The Blue Sea Lake Watershed
Detailed Technical Description of the Blue Sea Lake and Blue Sea Stream Watershed
In the Introduction to the 2000 GEIGER Report (GEIGER being the French acronym for "the interdisciplinary group of studies in regional geography and environment" at the University of Quebec at Montreal), there is a good description of the challenge facing the lake's ecosystem.
Blue Sea Lake is justly known as "The Jewel of the Gatineau Valley". Its abundance of fish combined with the quality of its water make it a prime recreational-tourist destination. However, during the past several years, there have been indications that the lake's ecosystem is under considerable environmental stress.
The first indication was that, although the lake provides a suitable environment for Lake Trout, an indigenous fish, this species had had reproduction problems due to the deterioration of its spawning grounds. The second indication was a brief outbreak of blue-green algae contamination, which - although it had no serious consequences - demonstrated the susceptibility of the lake to physical-chemical imbalances. These signs have generally been recognized as being the result of an over abundance in the lake of organic matter, a situation that is commonly referred to as the eutrophication of the lake.
Although the health of Blue Sea Lake is determined primarily by the activities within its immediate basin, any activities within the territory that drains into the lake can have - in varying degrees - an impact on the lake.
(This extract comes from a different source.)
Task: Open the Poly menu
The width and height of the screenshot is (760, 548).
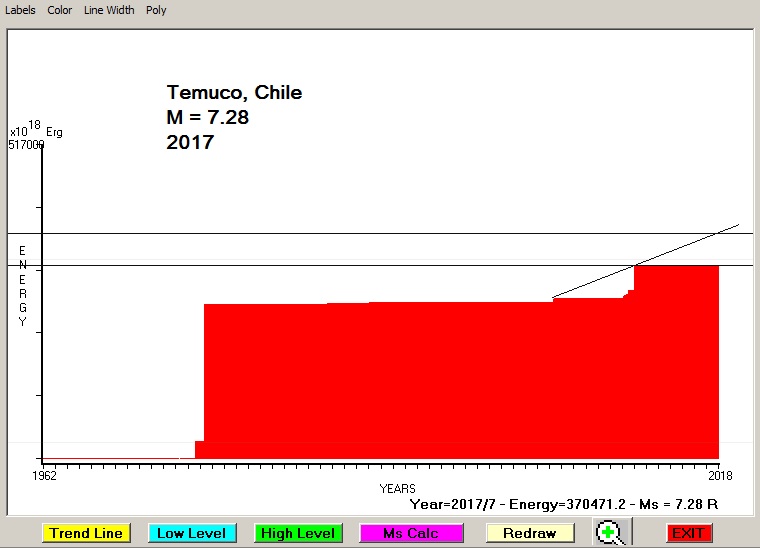Action: click(156, 10)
|For more information, consult the GEIGER Report (French 1.3 MB). The purpose of this report was to provide a detailed technical description of the watershed in order to help identify the source of the organic matter (principally phosphorus) feeding into the lake and thereby assist authorities on how best to deal with this problem. Please note that the entire report is available in French only; however, an English translation of the report's introduction and conclusions is available.|
Blue Sea Lake is situated in the municipalities of Blue Sea and Messines, approximately 90 kms north of Gatineau. As is noted in the GEIGER Report, "the lake has an irregular form, with a length of just over 9 kms from north to south and a width of just over 3 kms from east to west near the village of Messines.
As to the Blue Sea Stream, it meanders a distance of approximately 4 kms along the base of a relatively flat valley. Downstream of the study area, the stream stretches another 8 kms before emptying into the Picanoc River at a point approximately 3 kms before the Picanoc empties into the Gatineau River."
It should also be noted that "Blue Sea Lake collects water from 32 other lakes while that portion of the Blue Sea Stream dealt with in this study receives water from an additional 16 lakes, for a total of 48 lakes. In addition, the area of the study contains a large number of intermittent swamps formed by beaver dams".